### ABOUT THIS TASK:
Having located "Switch to the Sculpting workspace tab" in the records below, repeat exactly the line it is on and all subsequent lines, ending with the last.

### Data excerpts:
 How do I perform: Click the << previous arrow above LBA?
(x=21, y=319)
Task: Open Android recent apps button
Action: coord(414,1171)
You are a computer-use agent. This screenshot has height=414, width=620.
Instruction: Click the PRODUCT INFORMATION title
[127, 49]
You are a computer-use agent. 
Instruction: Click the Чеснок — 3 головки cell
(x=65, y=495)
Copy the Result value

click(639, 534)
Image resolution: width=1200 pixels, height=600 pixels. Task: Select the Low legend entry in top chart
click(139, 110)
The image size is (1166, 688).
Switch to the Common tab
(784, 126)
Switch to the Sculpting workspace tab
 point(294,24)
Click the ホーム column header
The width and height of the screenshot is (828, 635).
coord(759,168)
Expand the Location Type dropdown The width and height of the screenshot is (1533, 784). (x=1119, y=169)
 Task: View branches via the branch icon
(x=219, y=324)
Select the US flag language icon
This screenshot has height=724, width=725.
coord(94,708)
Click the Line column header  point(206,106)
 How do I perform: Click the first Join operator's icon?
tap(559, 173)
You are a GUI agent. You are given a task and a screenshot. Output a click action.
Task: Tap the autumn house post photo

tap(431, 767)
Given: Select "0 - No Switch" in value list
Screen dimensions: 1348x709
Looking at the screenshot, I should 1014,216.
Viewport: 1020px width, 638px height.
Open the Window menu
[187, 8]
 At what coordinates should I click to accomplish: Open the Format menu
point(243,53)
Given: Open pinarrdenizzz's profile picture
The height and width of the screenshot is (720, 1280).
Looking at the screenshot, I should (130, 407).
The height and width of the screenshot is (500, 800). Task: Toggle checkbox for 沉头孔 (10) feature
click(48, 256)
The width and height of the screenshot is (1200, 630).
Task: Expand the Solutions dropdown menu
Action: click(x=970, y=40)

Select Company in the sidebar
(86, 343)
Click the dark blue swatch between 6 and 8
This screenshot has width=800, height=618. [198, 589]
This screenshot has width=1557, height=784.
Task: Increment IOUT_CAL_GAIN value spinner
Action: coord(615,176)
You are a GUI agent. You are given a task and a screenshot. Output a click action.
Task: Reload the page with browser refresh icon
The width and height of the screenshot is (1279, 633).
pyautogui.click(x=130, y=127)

### TASK OUTPUT:
Switch to the Sculpting workspace tab
 point(294,24)
Click the ホーム column header
The width and height of the screenshot is (828, 635).
coord(759,168)
Expand the Location Type dropdown The width and height of the screenshot is (1533, 784). (x=1119, y=169)
 Task: View branches via the branch icon
(x=219, y=324)
Select the US flag language icon
This screenshot has height=724, width=725.
coord(94,708)
Click the Line column header  point(206,106)
 How do I perform: Click the first Join operator's icon?
tap(559, 173)
You are a GUI agent. You are given a task and a screenshot. Output a click action.
Task: Tap the autumn house post photo

tap(431, 767)
Given: Select "0 - No Switch" in value list
Screen dimensions: 1348x709
Looking at the screenshot, I should 1014,216.
Viewport: 1020px width, 638px height.
Open the Window menu
[187, 8]
 At what coordinates should I click to accomplish: Open the Format menu
point(243,53)
Given: Open pinarrdenizzz's profile picture
The height and width of the screenshot is (720, 1280).
Looking at the screenshot, I should (130, 407).
The height and width of the screenshot is (500, 800). Task: Toggle checkbox for 沉头孔 (10) feature
click(48, 256)
The width and height of the screenshot is (1200, 630).
Task: Expand the Solutions dropdown menu
Action: click(x=970, y=40)

Select Company in the sidebar
(86, 343)
Click the dark blue swatch between 6 and 8
This screenshot has width=800, height=618. [198, 589]
This screenshot has width=1557, height=784.
Task: Increment IOUT_CAL_GAIN value spinner
Action: coord(615,176)
You are a GUI agent. You are given a task and a screenshot. Output a click action.
Task: Reload the page with browser refresh icon
The width and height of the screenshot is (1279, 633).
pyautogui.click(x=130, y=127)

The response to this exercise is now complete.